Improve messaging when ReadMessages detects a corrupted message.

Added tests for various control flag behaviors.

Change-Id: I1ea3ebae7c1e15e0bc5ce5586ac7752bde20cb80
Signed-off-by: Brian Smartt <brian.smartt@bluerivertech.com>
diff --git a/aos/events/logging/logfile_utils.cc b/aos/events/logging/logfile_utils.cc
index 59b106e..ecdf5d6 100644
--- a/aos/events/logging/logfile_utils.cc
+++ b/aos/events/logging/logfile_utils.cc
@@ -50,6 +50,17 @@
             "Some old log files have two headers at the beginning.  Use the "
             "last header as the actual header.");
 
+DEFINE_bool(crash_on_corrupt_message, true,
+            "When true, MessageReader will crash the first time a message "
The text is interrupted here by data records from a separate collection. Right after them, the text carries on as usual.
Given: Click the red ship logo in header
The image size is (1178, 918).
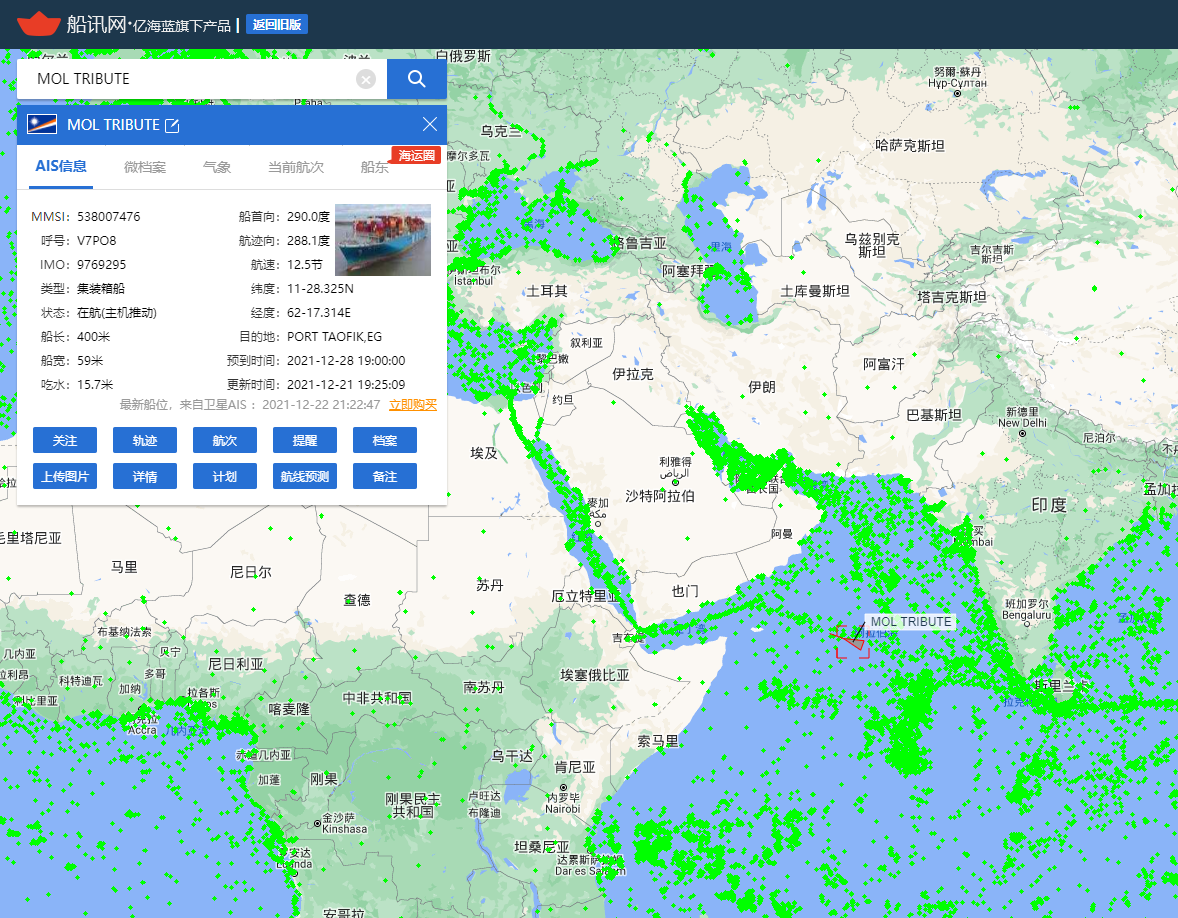Looking at the screenshot, I should 39,23.
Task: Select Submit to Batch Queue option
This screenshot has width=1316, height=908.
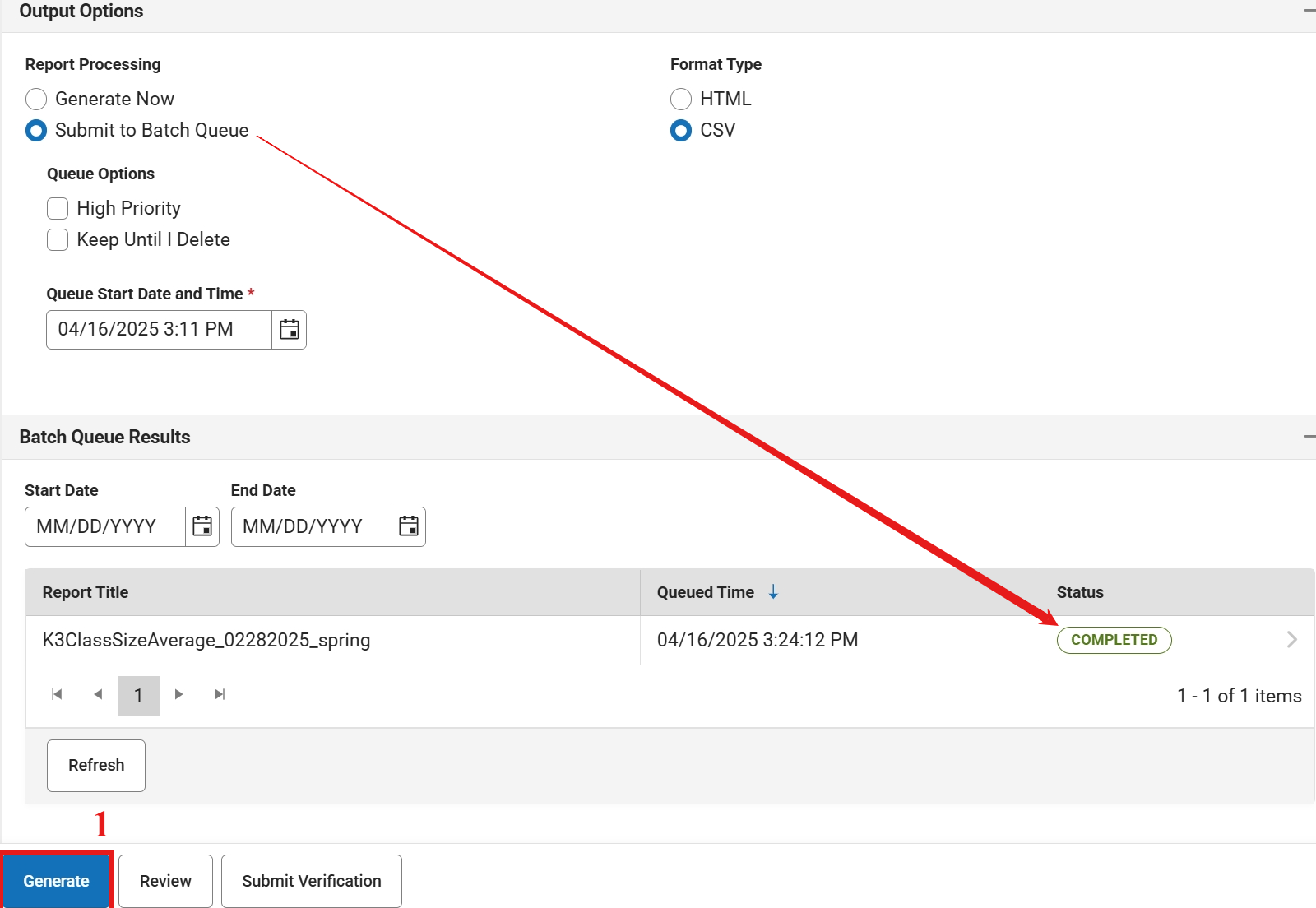Action: [x=36, y=130]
+            "with corrupted format is found. When false, the crash will be "
+            "suppressed, and any remaining readable messages will be "
+            "evaluated to present verified vs corrupted stats.");
+
+DEFINE_bool(ignore_corrupt_messages, false,
+            "When true, and crash_on_corrupt_message is false, then any "
+            "corrupt message found by MessageReader be silently ignored, "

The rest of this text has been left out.